Daniel Levitan on Modal Control

That's not how he puts it, Levitan talks of attention, but his recommendations, as in the following paragraphs from his piece in the NYTimes, are about behavioral mode as I've been writing about it on New Savanna.
Every status update you read on Facebook, every tweet or text message you get from a friend, is competing for resources in your brain with important things like whether to put your savings in stocks or bonds, where you left your passport or how best to reconcile with a close friend you just had an argument with.

If you want to be more productive and creative, and to have more energy, the science dictates that you should partition your day into project periods. Your social networking should be done during a designated time, not as constant interruptions to your day.
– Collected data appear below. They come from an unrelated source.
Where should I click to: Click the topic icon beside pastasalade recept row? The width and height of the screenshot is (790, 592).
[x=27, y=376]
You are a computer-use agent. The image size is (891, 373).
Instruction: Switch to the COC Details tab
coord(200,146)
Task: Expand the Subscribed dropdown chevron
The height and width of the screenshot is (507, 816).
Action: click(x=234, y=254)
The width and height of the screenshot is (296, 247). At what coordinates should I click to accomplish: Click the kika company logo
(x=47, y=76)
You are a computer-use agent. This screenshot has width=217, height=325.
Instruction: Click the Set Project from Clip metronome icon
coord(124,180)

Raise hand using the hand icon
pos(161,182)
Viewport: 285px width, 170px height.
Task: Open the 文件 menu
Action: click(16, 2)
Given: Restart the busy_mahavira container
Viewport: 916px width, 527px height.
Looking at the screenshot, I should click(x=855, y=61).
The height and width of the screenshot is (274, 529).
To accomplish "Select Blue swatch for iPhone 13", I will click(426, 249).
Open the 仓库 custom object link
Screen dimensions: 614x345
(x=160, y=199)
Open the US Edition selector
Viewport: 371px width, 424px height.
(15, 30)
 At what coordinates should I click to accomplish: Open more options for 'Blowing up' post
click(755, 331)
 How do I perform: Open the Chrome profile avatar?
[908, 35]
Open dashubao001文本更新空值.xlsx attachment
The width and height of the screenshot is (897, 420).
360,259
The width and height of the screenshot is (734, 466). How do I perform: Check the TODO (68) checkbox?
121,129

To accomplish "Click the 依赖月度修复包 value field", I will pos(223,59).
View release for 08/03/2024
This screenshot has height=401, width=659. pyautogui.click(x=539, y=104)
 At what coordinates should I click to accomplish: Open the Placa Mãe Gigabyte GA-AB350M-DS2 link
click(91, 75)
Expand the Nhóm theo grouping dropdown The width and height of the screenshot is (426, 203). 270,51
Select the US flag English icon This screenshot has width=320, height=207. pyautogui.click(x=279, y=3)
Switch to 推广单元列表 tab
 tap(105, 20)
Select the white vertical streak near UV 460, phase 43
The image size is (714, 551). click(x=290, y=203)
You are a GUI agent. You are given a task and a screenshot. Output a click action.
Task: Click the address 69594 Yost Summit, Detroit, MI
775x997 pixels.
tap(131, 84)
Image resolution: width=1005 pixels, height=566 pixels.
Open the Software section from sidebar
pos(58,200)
Email, too, should be done at designated times. An email that you know is sitting there, unread, may sap attentional resources as your brain keeps thinking about it, distracting you from what you’re doing. What might be in it? Who’s it from? Is it good news or bad news? It’s better to leave your email program off than to hear that constant ping and know that you’re ignoring messages.

Increasing creativity will happen naturally as we tame the multitasking and immerse ourselves in a single task for sustained periods of, say, 30 to 50 minutes. Several studies have shown that a walk in nature or listening to music can trigger the mind-wandering mode. This acts as a neural reset button, and provides much needed perspective on what you’re doing.
Well, some things can be done in 30 to 50 minute chunks. But other things require longer periods of time, such as serious writing. That's one of the things you need to learn, what kinds of tasks can fruitfully be done in what periods of time.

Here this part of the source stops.